In deze zaak heeft het Gerecht in Ambtenarenzaken van Aruba op 31 oktober 2022 uitspraak gedaan in een geschil tussen klager, een ambtenaar werkzaam bij het Departamento di Meteorologico Aruba (DMA), en de Gouverneur van Aruba. Klager was met ingang van 13 oktober 2021 in zijn ambt geschorst op basis van een landsbesluit van 4 februari 2022, wegens dienstbelang en in afwachting van een disciplinaire strafoplegging. Klager heeft bezwaar gemaakt tegen deze schorsing, welke op 16 maart 2022 werd ingediend. De zaak werd behandeld op 19 september 2022, waarbij klager werd bijgestaan door zijn advocaat, mr. D.G. Kock, en de Gouverneur werd vertegenwoordigd door mr. J.J.S. Poeran.
Het gerecht heeft vastgesteld dat klager ontvankelijk is in zijn bezwaar, ondanks dat het bezwaarschrift na de termijn van dertig dagen was ingediend. Klager heeft aangevoerd dat hij ten onrechte is geschorst en dat de beschuldigingen van plichtsverzuim ongegrond zijn. De ambtenarenrechter heeft de feiten en omstandigheden van de zaak beoordeeld, waaronder de gedragingen van klager die de sfeer op de werkvloer zouden hebben aangetast en de veiligheid van het luchtverkeer in gevaar zouden hebben gebracht.
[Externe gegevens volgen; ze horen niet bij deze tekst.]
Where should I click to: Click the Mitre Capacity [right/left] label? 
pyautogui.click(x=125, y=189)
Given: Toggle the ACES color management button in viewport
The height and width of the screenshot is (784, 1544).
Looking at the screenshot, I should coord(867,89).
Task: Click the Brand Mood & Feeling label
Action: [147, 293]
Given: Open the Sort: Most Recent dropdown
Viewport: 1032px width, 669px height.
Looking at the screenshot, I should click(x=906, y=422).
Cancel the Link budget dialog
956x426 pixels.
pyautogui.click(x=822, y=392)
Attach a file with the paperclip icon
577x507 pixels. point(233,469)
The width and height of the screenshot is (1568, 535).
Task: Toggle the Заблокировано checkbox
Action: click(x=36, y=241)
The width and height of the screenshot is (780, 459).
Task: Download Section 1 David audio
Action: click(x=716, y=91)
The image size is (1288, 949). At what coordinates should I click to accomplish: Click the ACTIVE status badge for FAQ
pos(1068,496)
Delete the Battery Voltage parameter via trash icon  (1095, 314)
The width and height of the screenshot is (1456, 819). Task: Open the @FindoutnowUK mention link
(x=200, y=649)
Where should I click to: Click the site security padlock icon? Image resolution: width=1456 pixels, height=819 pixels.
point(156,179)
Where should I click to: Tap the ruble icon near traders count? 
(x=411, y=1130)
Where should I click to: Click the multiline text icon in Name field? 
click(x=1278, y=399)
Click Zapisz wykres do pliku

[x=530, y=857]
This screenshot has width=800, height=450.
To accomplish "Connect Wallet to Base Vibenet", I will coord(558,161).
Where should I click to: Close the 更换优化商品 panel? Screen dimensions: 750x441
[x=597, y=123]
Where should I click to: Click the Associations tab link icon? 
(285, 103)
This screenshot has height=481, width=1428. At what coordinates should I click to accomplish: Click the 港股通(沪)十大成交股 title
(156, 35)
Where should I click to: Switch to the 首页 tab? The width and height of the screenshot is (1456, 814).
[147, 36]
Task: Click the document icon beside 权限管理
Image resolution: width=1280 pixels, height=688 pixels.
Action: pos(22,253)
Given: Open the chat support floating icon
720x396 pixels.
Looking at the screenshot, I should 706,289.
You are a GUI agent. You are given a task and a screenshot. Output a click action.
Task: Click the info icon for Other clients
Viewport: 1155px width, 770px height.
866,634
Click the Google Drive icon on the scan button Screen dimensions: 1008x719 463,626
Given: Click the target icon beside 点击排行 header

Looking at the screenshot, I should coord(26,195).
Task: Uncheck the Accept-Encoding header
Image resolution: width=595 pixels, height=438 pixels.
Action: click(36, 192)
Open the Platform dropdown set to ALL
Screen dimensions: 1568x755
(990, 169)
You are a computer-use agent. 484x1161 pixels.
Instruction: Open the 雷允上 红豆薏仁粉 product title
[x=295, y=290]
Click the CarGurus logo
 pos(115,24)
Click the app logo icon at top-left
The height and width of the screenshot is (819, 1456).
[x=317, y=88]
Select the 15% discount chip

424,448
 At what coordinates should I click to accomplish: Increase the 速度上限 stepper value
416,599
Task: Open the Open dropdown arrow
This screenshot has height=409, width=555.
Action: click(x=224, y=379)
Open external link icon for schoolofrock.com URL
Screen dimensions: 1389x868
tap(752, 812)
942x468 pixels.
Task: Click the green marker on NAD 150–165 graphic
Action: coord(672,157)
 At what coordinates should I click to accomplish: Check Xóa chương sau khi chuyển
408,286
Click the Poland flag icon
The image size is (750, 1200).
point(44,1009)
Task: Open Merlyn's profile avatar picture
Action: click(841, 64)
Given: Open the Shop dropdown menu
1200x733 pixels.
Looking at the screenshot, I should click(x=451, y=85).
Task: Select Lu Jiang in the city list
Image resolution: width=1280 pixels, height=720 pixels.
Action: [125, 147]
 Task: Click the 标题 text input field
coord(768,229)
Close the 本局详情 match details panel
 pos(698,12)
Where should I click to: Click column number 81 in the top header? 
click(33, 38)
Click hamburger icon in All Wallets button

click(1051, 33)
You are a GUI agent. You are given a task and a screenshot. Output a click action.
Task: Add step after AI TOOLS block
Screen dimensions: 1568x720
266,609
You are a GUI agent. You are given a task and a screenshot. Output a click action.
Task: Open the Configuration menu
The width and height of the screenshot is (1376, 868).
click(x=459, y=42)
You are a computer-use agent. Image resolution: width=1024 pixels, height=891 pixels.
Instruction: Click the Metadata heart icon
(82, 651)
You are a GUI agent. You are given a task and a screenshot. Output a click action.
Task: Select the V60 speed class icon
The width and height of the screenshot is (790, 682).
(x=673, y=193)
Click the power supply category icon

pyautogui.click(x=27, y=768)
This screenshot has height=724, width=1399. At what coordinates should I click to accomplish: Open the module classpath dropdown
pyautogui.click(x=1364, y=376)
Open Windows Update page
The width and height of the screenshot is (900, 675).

De rechter heeft geconcludeerd dat er voldoende grond was voor de schorsing, maar dat deze niet langer mocht duren dan noodzakelijk. Gezien de voortgang van het disciplinaire onderzoek en de omstandigheden rondom klagers terugkeer naar de werkvloer, heeft de rechter de schorsing gewijzigd en bepaald dat deze zal duren tot uiterlijk drie weken na de uitspraak. Het bezwaar van klager is gegrond verklaard, en het landsbesluit van 4 februari 2022 is vernietigd voor zover het de duur van de schorsing betreft. De Gouverneur is veroordeeld tot betaling van de kosten van rechtskundige bijstand aan klager.